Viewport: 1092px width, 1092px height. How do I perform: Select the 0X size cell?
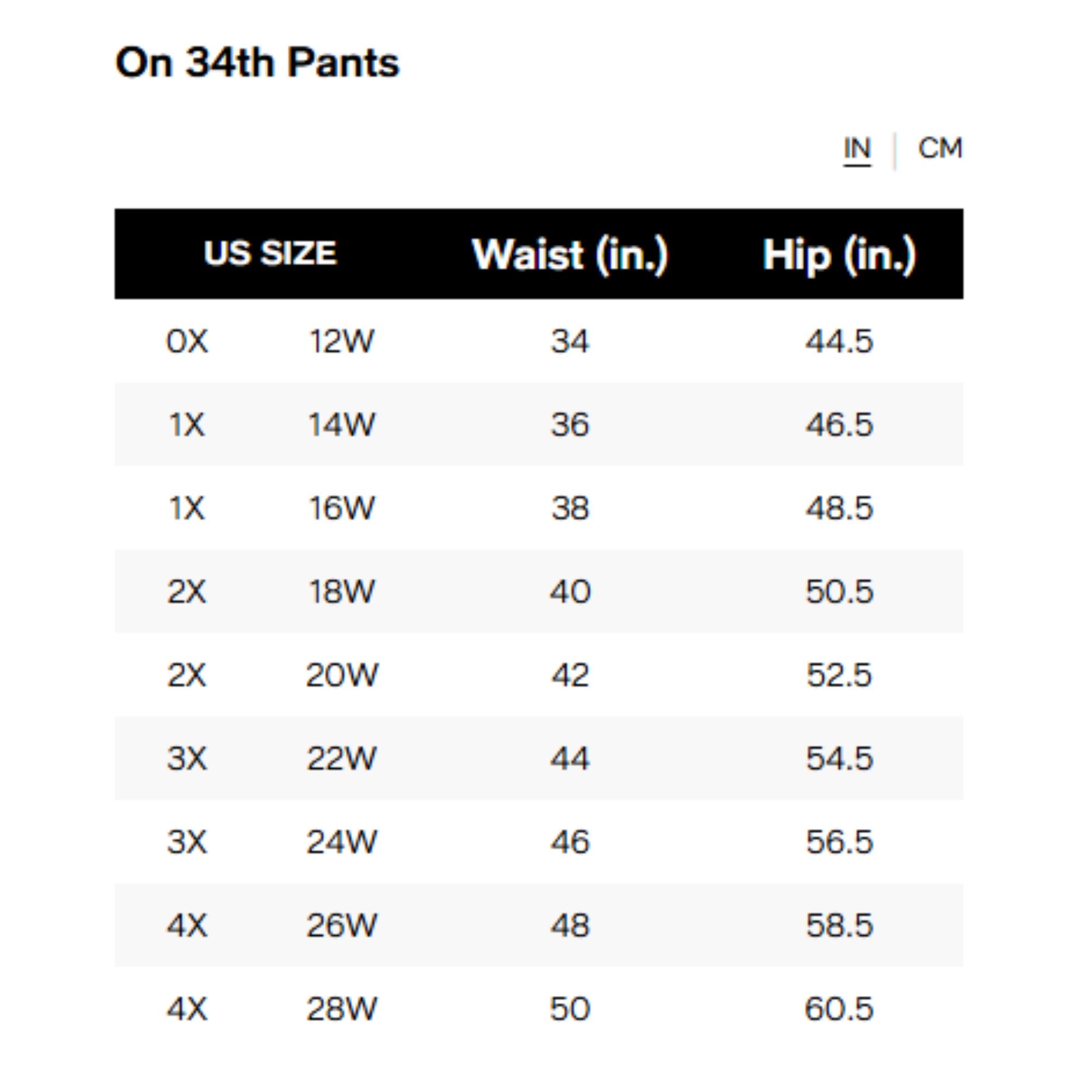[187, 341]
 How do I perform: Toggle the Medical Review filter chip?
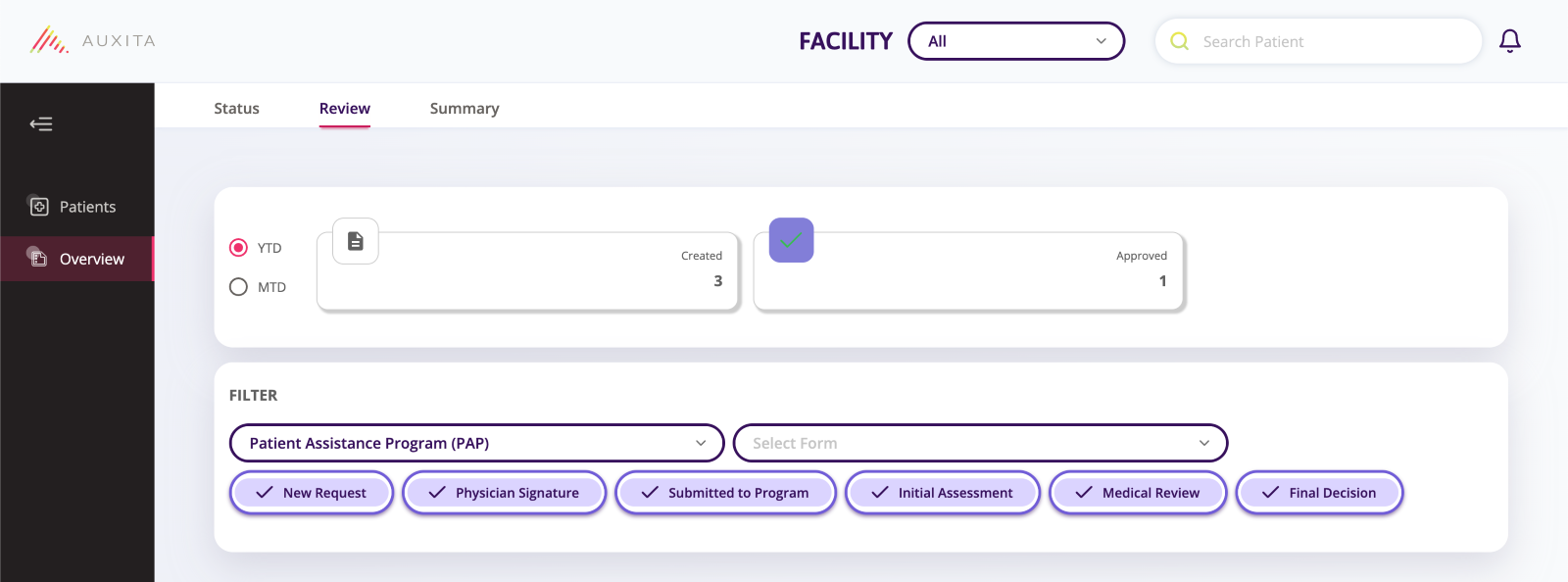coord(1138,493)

•••

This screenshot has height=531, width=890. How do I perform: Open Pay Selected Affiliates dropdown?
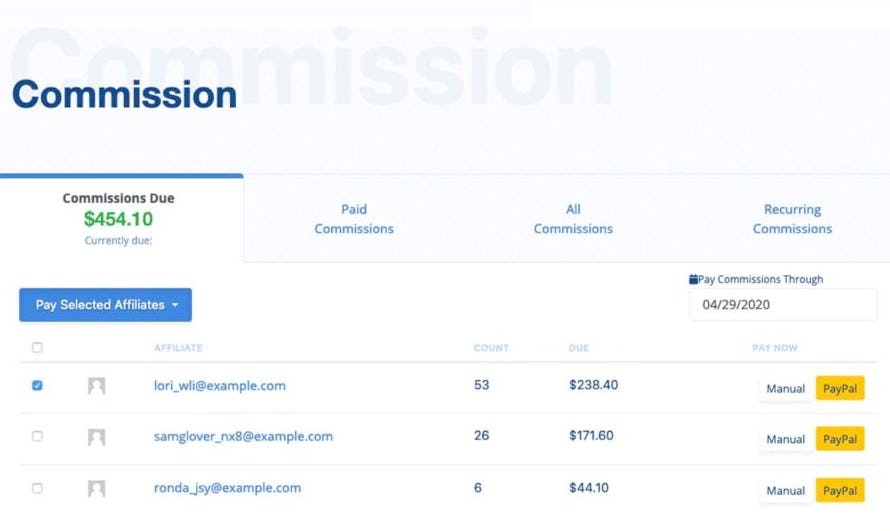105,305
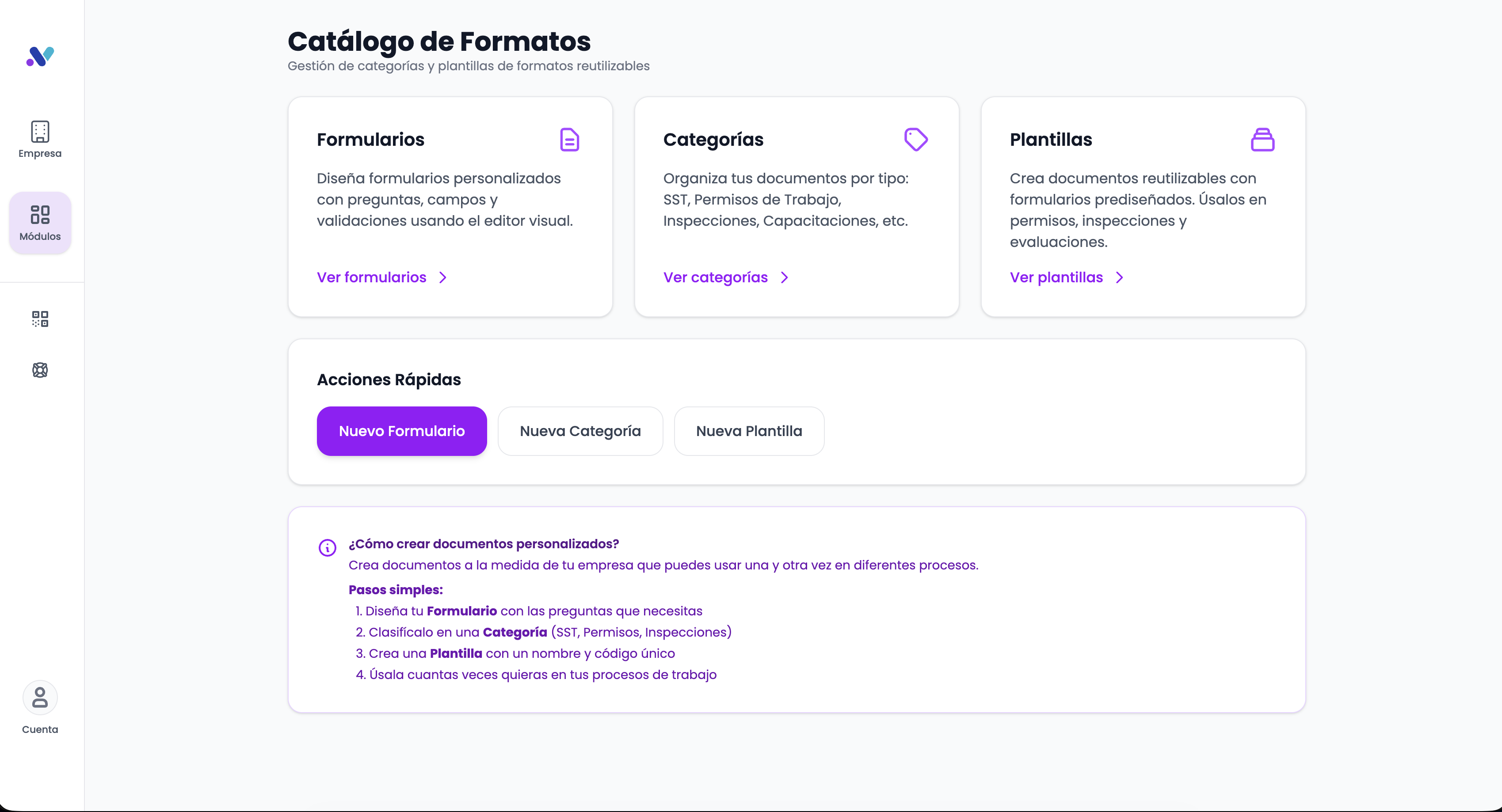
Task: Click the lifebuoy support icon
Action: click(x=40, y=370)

•••

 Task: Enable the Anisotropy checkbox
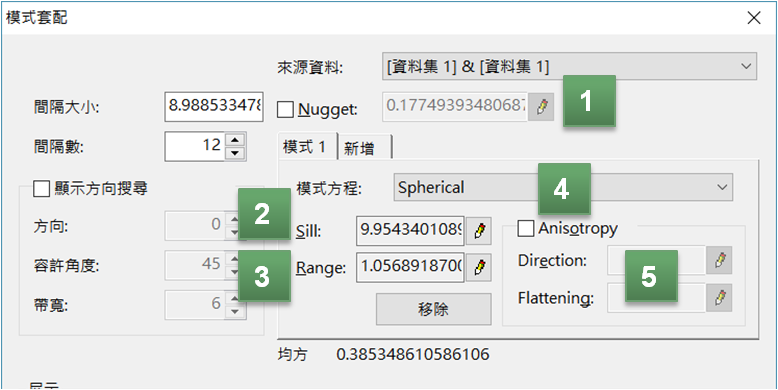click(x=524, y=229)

•••

What the task asks
Identify each line in the rows above that contains the string "width" and copy those lines. The match is case-sensitive.

Output of the exercise
Viewport: 1092px width, 1092px height. How do I perform: Select the 0X size cell?
This screenshot has height=531, width=890. How do I perform: Open Pay Selected Affiliates dropdown?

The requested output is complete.